Pero cuando Jesús lo oyó, le respondió, diciendo: No temas; solo cree, y ella se sanará… Lucas 8:50

En las Escrituras, un hombre se acercó a Jesús y le dijo: “Mi hijita está muy enferma. Ella está cerca de la muerte. ¿Vendrás a mi casa y orarás por ella?” Jesús estuvo de acuerdo. Pero en el camino, Él fue detenido, una interrupción tras otra. Finalmente, la palabra regresó a Él diciendo: “No hay necesidad de venir. Has esperado demasiado. La niña ha muerto”. La gente estaba molesta y muy angustiada. Pero Jesús les dijo: “No tengan miedo. Si solo crees, la niña estará bien”. Fíjate en la frase “Solo cree”. Esta fue la promesa de Jesús al padre. Jesús fue a la casa, puso las manos sobre la niña y ella volvió a la vida.

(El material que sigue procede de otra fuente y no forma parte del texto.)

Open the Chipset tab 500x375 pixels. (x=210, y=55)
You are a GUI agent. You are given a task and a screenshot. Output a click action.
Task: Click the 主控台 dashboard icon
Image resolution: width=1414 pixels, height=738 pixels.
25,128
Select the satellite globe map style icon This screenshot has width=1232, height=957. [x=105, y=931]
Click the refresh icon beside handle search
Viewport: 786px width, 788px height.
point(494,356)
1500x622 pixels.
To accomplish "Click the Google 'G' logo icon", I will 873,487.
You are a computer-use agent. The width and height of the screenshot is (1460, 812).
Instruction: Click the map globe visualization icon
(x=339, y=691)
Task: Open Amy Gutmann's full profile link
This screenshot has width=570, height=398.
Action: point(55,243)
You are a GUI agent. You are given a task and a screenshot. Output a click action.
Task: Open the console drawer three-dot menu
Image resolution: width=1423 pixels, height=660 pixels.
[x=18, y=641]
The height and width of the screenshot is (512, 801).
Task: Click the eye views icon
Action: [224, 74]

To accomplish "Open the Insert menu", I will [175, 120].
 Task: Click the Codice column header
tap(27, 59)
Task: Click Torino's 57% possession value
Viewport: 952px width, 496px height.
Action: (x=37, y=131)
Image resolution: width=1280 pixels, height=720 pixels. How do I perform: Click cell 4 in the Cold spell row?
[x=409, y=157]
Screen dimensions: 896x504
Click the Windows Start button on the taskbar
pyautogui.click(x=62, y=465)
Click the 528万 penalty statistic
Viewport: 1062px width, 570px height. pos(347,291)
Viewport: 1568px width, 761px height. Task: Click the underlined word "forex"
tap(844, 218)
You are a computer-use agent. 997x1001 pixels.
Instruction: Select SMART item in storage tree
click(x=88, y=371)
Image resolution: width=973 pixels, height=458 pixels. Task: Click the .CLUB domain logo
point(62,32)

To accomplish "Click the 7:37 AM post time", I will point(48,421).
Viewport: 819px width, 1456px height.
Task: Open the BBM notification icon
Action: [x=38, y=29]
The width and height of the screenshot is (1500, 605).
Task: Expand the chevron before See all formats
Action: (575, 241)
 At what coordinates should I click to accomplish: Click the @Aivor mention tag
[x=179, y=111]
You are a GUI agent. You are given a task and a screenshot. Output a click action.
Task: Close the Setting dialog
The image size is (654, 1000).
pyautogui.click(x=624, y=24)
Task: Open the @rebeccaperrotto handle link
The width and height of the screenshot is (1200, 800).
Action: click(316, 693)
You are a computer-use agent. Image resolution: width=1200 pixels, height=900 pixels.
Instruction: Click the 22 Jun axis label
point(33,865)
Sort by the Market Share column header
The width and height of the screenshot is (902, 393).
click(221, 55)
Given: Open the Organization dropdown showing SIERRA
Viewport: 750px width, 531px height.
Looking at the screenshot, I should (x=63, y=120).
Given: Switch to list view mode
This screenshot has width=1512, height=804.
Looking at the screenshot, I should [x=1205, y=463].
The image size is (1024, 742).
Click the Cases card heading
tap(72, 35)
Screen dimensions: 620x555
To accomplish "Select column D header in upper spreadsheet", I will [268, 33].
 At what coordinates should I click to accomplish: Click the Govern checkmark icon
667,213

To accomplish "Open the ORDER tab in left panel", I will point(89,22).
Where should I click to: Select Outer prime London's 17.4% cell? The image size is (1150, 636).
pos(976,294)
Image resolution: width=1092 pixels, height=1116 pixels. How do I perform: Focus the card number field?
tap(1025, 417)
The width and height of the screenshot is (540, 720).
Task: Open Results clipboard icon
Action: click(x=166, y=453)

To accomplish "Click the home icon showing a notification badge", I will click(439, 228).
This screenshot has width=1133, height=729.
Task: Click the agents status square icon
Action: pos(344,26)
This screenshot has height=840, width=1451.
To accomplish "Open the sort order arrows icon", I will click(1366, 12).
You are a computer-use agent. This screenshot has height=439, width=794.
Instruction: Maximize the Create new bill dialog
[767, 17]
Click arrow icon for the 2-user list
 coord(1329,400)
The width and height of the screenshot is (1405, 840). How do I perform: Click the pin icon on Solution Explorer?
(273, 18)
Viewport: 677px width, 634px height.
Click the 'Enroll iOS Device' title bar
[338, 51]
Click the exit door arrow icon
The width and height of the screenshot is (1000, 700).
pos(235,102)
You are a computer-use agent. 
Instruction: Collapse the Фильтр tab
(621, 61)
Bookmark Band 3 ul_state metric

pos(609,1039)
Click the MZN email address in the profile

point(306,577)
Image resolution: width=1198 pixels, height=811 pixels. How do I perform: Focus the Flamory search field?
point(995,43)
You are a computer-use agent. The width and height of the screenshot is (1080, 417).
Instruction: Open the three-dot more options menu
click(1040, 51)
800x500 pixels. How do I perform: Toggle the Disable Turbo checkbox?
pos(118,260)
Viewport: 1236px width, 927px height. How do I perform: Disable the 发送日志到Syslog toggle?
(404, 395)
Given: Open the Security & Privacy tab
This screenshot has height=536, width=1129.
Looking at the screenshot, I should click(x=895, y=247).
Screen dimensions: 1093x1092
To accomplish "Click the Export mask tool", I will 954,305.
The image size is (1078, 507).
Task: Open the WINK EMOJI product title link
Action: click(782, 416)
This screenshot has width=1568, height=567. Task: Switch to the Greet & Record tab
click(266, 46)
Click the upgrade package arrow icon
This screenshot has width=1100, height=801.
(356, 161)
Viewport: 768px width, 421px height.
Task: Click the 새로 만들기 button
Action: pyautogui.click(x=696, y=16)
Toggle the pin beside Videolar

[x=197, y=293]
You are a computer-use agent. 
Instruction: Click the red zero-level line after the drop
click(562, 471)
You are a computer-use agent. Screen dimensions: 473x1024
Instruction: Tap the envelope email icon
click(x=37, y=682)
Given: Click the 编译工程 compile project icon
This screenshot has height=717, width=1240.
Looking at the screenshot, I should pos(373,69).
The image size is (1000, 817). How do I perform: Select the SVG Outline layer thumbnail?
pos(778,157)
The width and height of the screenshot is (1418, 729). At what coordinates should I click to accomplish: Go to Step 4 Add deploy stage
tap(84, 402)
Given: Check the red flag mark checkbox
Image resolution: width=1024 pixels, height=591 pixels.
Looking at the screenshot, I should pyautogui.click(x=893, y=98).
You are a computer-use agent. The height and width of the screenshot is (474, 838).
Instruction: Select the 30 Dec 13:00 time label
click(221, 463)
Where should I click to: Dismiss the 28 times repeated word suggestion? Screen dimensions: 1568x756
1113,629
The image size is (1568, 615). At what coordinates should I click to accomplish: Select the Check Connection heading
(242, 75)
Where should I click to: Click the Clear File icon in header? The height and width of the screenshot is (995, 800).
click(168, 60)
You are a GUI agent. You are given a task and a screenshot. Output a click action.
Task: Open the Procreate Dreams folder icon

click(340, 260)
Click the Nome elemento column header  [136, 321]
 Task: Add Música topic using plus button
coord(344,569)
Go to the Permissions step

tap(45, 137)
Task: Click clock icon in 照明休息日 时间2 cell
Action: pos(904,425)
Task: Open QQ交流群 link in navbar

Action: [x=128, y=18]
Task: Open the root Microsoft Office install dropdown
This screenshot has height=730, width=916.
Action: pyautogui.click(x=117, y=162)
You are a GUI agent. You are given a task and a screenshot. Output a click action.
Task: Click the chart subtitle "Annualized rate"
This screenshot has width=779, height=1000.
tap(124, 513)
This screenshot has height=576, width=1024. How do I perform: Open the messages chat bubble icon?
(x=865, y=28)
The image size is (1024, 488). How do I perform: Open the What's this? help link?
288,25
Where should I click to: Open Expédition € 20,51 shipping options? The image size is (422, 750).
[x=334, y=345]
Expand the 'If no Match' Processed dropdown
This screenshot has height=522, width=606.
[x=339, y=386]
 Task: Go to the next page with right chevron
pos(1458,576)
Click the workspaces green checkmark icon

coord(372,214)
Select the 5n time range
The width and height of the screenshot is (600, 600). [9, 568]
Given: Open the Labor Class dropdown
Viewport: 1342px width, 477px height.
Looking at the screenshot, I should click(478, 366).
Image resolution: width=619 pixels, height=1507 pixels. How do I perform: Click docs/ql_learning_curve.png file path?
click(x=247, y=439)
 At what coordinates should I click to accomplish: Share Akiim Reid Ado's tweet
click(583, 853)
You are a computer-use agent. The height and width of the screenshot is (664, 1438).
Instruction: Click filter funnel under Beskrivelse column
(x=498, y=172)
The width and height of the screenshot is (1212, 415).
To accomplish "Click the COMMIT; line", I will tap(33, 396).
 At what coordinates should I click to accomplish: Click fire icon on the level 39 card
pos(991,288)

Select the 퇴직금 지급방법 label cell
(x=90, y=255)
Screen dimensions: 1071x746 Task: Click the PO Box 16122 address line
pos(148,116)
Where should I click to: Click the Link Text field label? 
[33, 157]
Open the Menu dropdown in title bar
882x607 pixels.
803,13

Una de las habilidades más grandes que Dios nos ha dado a cada uno de nosotros es nuestra capacidad de creer. ¿Te enfrentas a una situación que parece imposible? En lo natural, ¿no ves cómo puedes mejorar, cómo puedes superar la adicción o cómo tu familia puede ser restaurada? Dios te está diciendo lo que les dijo: “Si solo crees, cambiaré la situación. ¡Si solo crees, los avances se dirigen hacia ti!”

Una oración por hoy

Padre, gracias por tu mano de victoria sobre mi vida. Gracias por hacer un camino, incluso cuando parece que no hay manera. Elijo pararme en la fe. Elijo creer, sabiendo que estás listo, dispuesto y capaz de hacerme vencer en esta vida en el nombre de Jesús. Amén.